SOURCE EXTRACT –
If I’m thirsty, I just drink the blood of a passer by.
Not only do I not have a bottle of water wherever I go, I don’t have a rucksack in my hand in which to carry it or a blood donor card.
‘If I’m thirsty, I just drink the blood of a passer by.’
Thank you Michael. I’d never thought of trying that.
If I feel really thirsty, I usually stop at a shop and buy a can of coke. Though after the dentist had a go at my teeth last week, I decided a cask of wine was called for.
Michael H, I feel there is “something of the night” about you…..
I carry a metal (refillable, obvs) water bottle around with me, I like its indestructibility. But I’m often in the back of beyond where popping into a cafe isn’t an option.
‘… scientists believe, as a study found microplastic particles may be able to get into the brain, lungs and heart of unborn children.‘
Belief = religion not science. And of course our favourite weasel word ‘may’.
But anyway… in order to get into the brain, lungs, heart of unborn, the alleged micro plastic particles would have to be small enough to transit the bowel mucosa and blood capillaries therein in order to enter the bloodstream, then cross the blood/brain barrier, cross the lung lining into the alveoli and cross the placental barrier.
They would have to be smaller than many bacteria and virus and smaller than blood cells – we are really talking molecules.
In any case since plastic is inert – non-biodegradable as we are constantly reminded – it presents no toxic or corrosive or interactive dangers.
More junk science.
JohnB… Not quite. The stuff does get into our body, at indeed molecular size and slightly above. Nor is the stuff “inert” at that level. Cells are like chemical factories at molecular level and contain some pretty agressive stuff that can interact with plastics, just like any strong oxydiser/reductor. Or acid/base if you prefer protons.
Thing is…. So does a lot of other stuff.
You’re talking about the levels of natural asbestos in the air, or glass, or uranium, or the host of other quite natural “foreign substances” that tend to get into our body by simply living and doing stuff.

SOURCE MATERIAL –

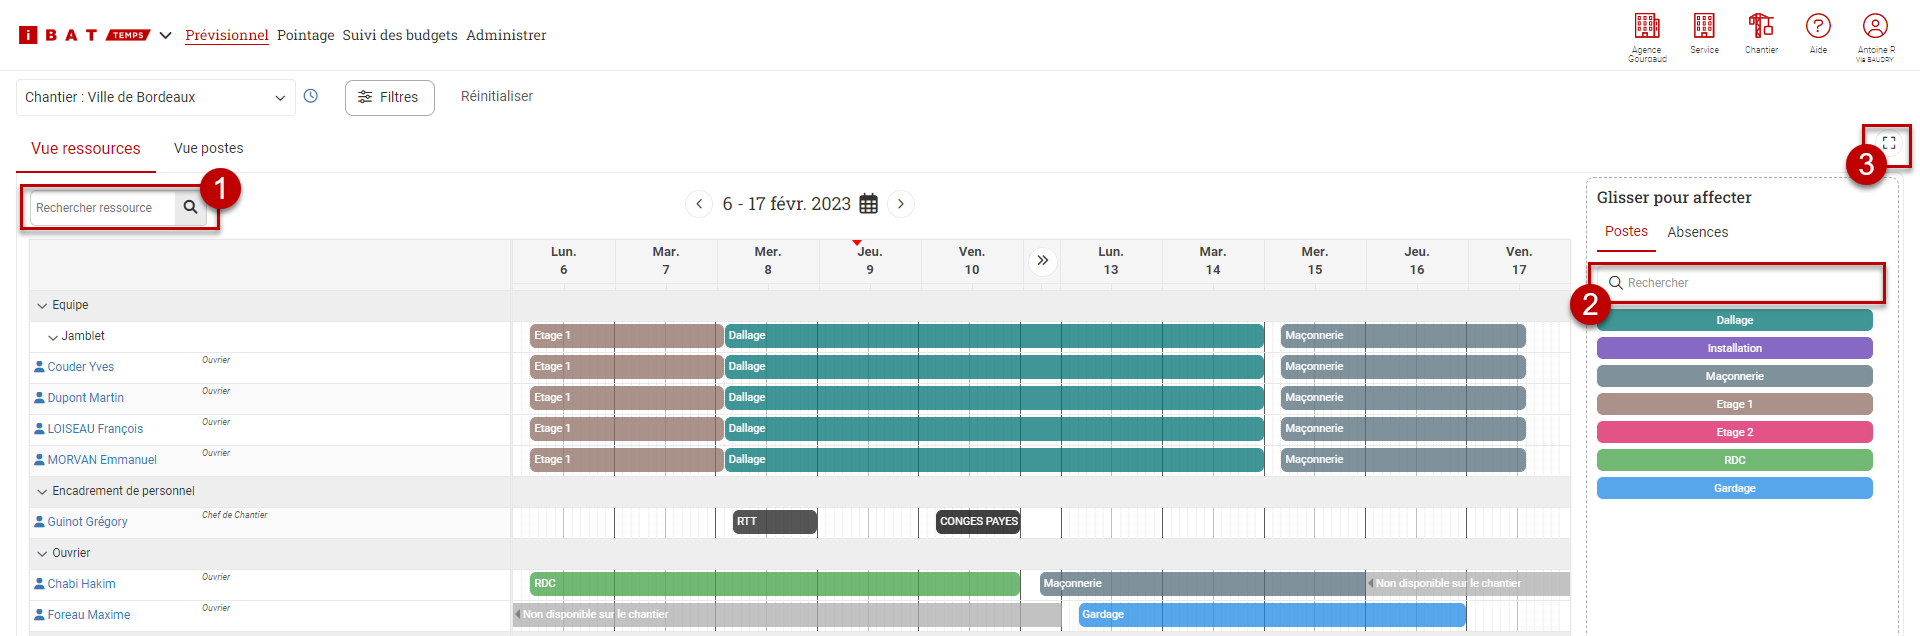
Task: Click the Filtres button
Action: (389, 97)
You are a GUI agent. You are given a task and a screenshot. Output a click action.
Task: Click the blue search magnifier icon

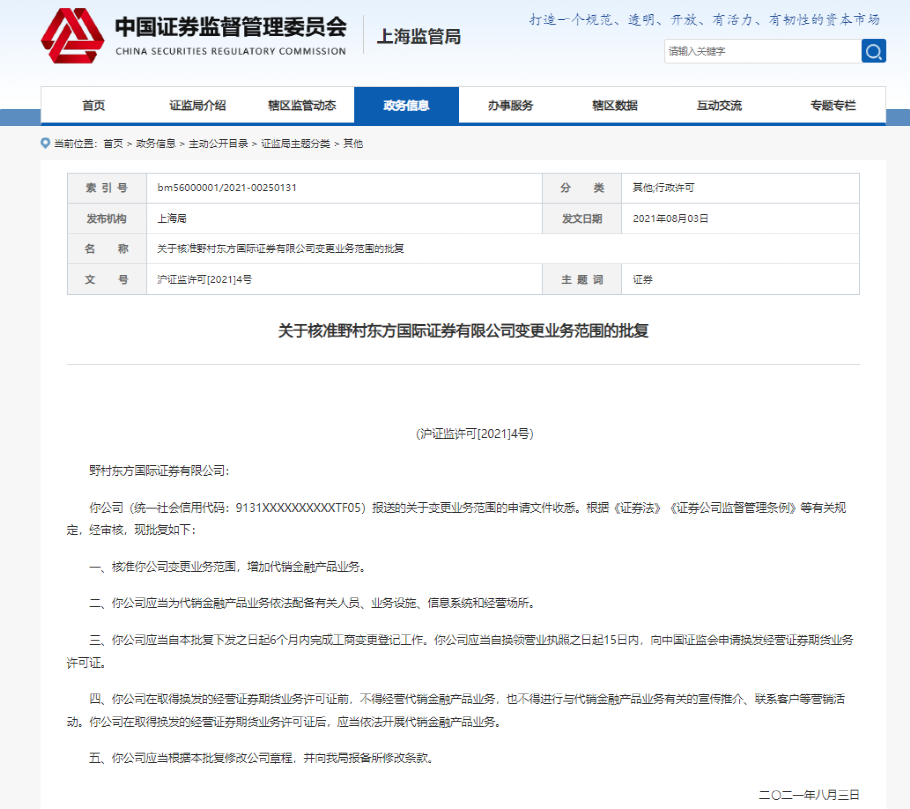pyautogui.click(x=871, y=51)
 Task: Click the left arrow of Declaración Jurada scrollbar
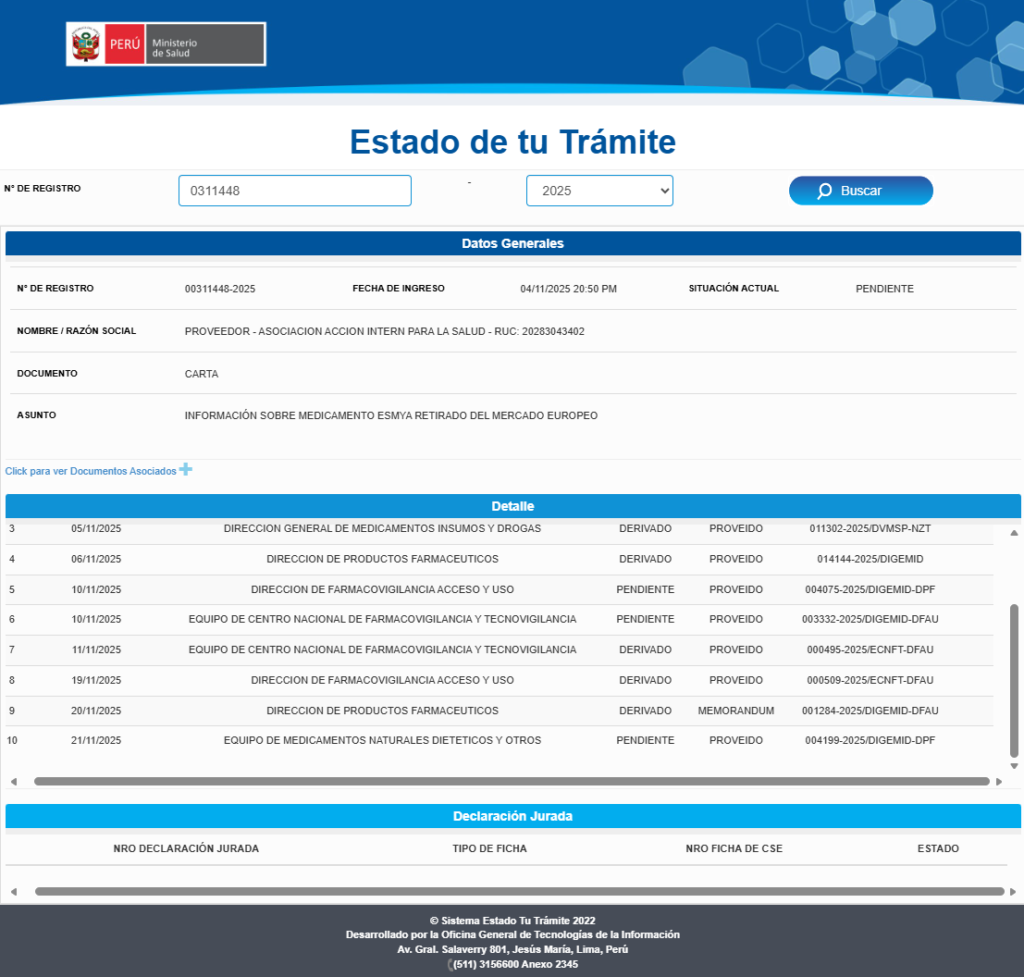coord(13,891)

EXERCISES –
• A. In the reader comments on microplastics, repeat the stretch from "More junk science." through "and doing stuff.", swapping "asbestos" for "radon".
• B. In the reader comments on microplastics, what does one commenter usually buy at a shop when feeling really thirsty?

TASK ANSWERS –
• A.
More junk science.
JohnB… Not quite. The stuff does get into our body, at indeed molecular size and slightly above. Nor is the stuff “inert” at that level. Cells are like chemical factories at molecular level and contain some pretty agressive stuff that can interact with plastics, just like any strong oxydiser/reductor. Or acid/base if you prefer protons.
Thing is…. So does a lot of other stuff.
You’re talking about the levels of natural radon in the air, or glass, or uranium, or the host of other quite natural “foreign substances” that tend to get into our body by simply living and doing stuff.

• B. A can of coke.